We’re proud to use these emerging techniques that help our clients stay ahead of the competition.

Data Fusion

Customer data is valuable, but doesn’t tell a complete story. It doesn’t tell you anything concrete about people who aren’t yet customers, and it may be thin on your audience’s unanticipated needs. Often, companies have more than one customer or user database. Which one to use?

To remedy these challenges, we do original research on a company’s customer base, then fuse it with their existing databases and applicable secondary sources.

Secondary sources answer questions that a customer database can’t. Have they done recent home repairs? A survey a customer filled out five years ago won’t say. Do they have cats or dogs? An appliance company is unlikely to have asked. What do they value? Customer questionnaires rarely achieve such a deep level of understanding.

By combining primary research, existing data, and reliable outside data we’re able to develop a deeper understanding of an audience. This understanding goes well beyond demographics and can drive a more nuanced, more successful strategy.


Thanks to Internet browsing data and social media advertising, companies can now target customers in ever-smaller numbers. These micro-segments can be incredibly profitable—if you know what they are.

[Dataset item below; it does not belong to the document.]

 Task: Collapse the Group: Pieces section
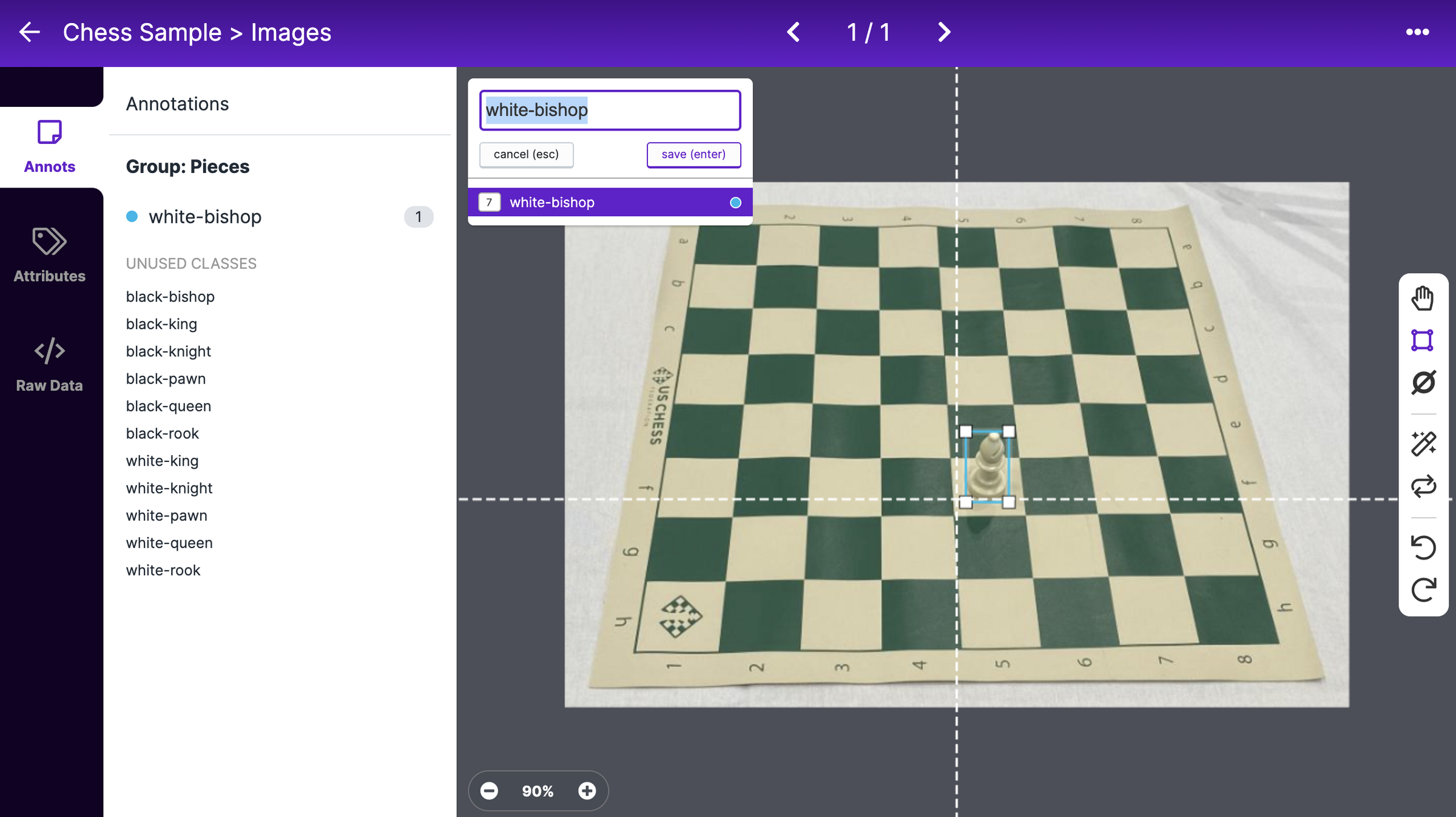[x=187, y=166]
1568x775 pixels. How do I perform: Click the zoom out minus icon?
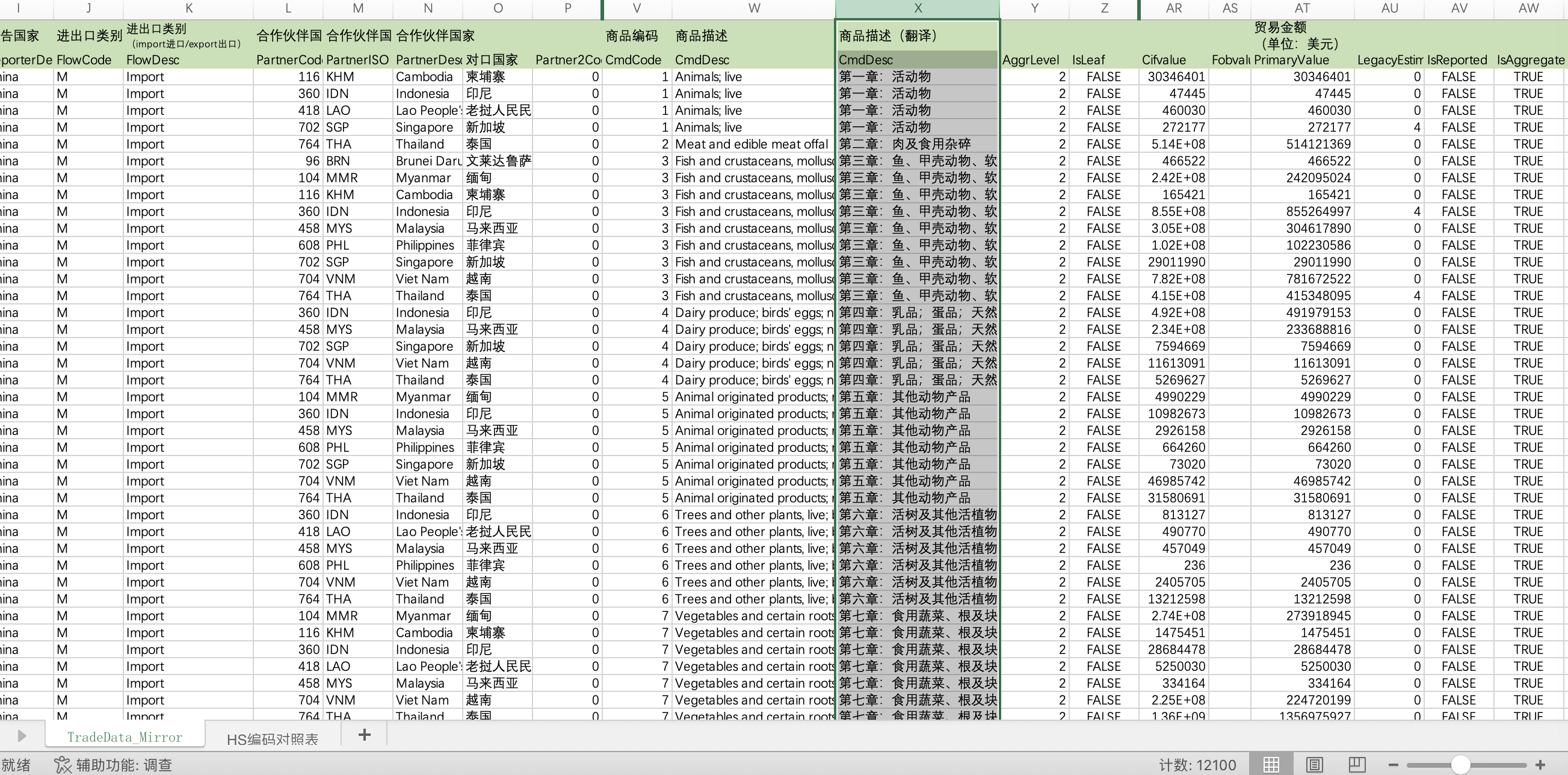(x=1394, y=765)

We define micro-segments as sub-groups within a larger traditional segment, defined by niche behaviors or interests. While there is a near limitless range of criteria to create a micro-segment, we suggest identifying micro-segments that have directly actionable marketing implications. For example, a marketer may generally target young music fans. Micro-segmenting could allow that marketer to advertise a new vinyl record release to vinyl enthusiasts from one of their favorite bands, while advertising that same record in digital or streaming formats to that band’s other fans.

Often we find that the same person belongs to more than one micro-segment. Smart marketers can use this information to deliver near-personalized messages to their target consumers—employing machine-learning and artificial intelligence to help.

The Glorious Future of Segmentation

As data collection increases alongside processing power, segmentation will only get better. We envision a world where, consistently:

  • TV executives drive social media buzz with a guest appearance from an actor beloved by an influential micro-segment
  • Product managers anticipate features based on the changing Internet browsing behavior of their target market
  • Fashion brands identify and successfully target potential consumers by matching their social media behaviors with those of existing customers

The era of mass marketing is coming to an end. From media to fashion, brands are finding success by starting small, making a strong connection with consumer needs, and riding a wave of deep engagement. Increasingly, companies will vie for supremacy within smaller and smaller customer niches. Advanced segmentation techniques will help them stay ahead of the competition.